Thank you for noticing. I appreciate that. No, actually I wouldn’t say that I have a good handle on what the biggest challenge is. Being a lyricist in and of itself is sort of a challenge, and that’s why it’s sort of interesting and continually fun. I mean, it’s never an easy thing to do. Sometimes things will just flow out and make sense right away, and sometimes they are more laborious and don’t make sense until years later. That being said, I am not consciously, most of the time, trying to portray a positive message, I think that it’s something that pushed through unconsciously. Like a lot of other things in the scope of the creative experience. It’s something from deep within, so to speak.

The video is one of the funniest and well-scripted ones that I have seen in a long time. Who came up with the concept?

Thank you. That was a little brainchild of mine.
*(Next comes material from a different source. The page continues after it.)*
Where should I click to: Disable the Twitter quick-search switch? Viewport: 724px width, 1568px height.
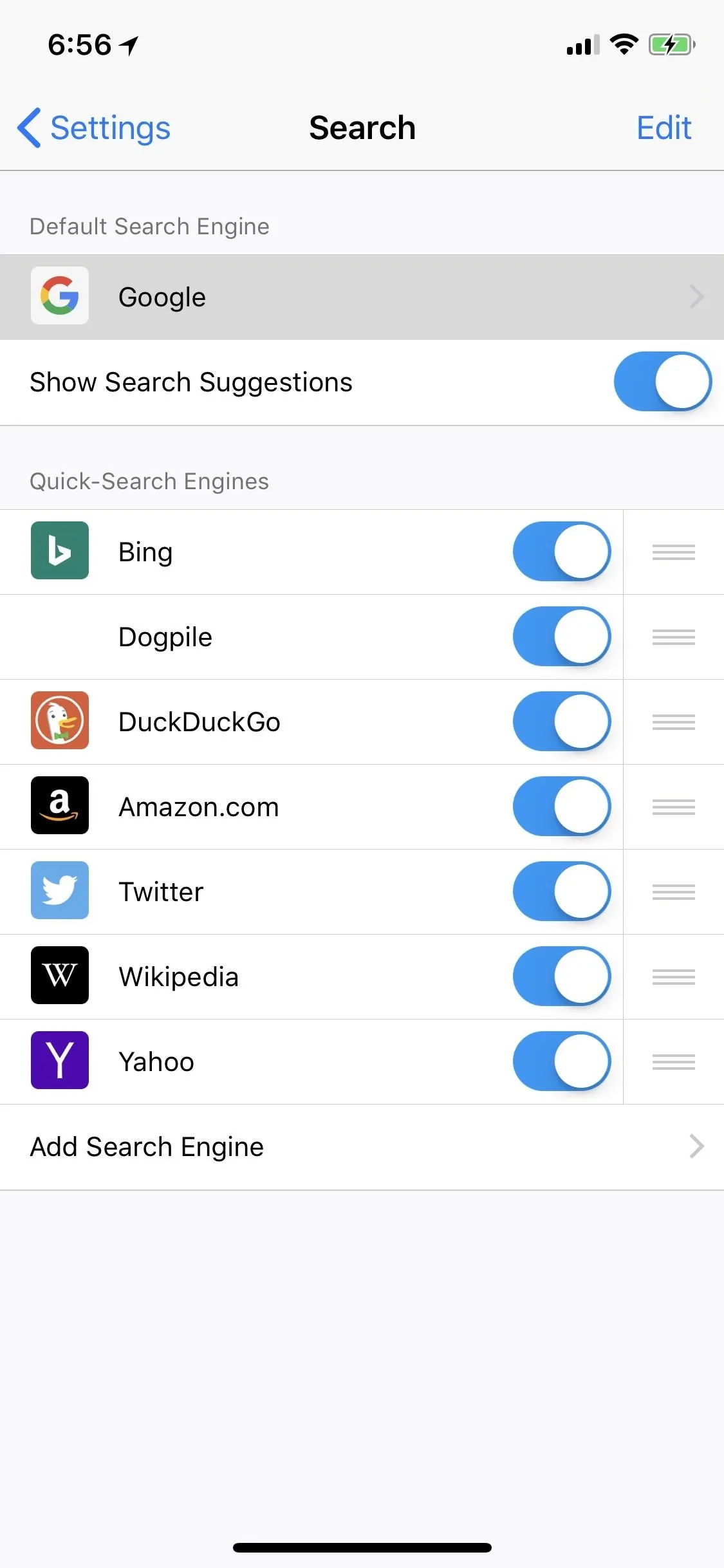[x=562, y=891]

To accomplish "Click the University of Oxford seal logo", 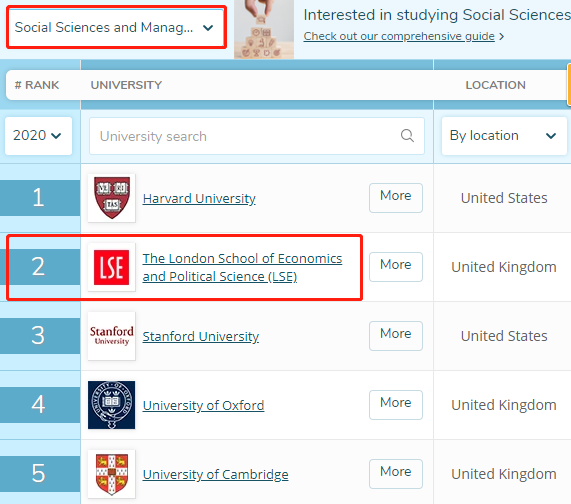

The director, Petro, and I got on the phone together, and I had liked what he had done previously, mostly because he didn’t have one definitive thing that he was good at. He’s good at adapting to different artists and artists’ styles, and he had written a treatment prior to the one that ended up being the video, and I wasn’t crazy about it. So I got on the phone, and I told him that it would be really fun to do like a comedy of errors and he was like, ‘Yeah, that’s a cool idea.’ Then I was like, ‘Let me call you back.’ I started getting an idea of the basic, rough draft of the video that you see emerged in about a half an hour, and then he and I tweaked it for a couple of days, and the rest is history as they say.

It seems like you were making fun of yourself in a way.

Absolutely, the most fun of all.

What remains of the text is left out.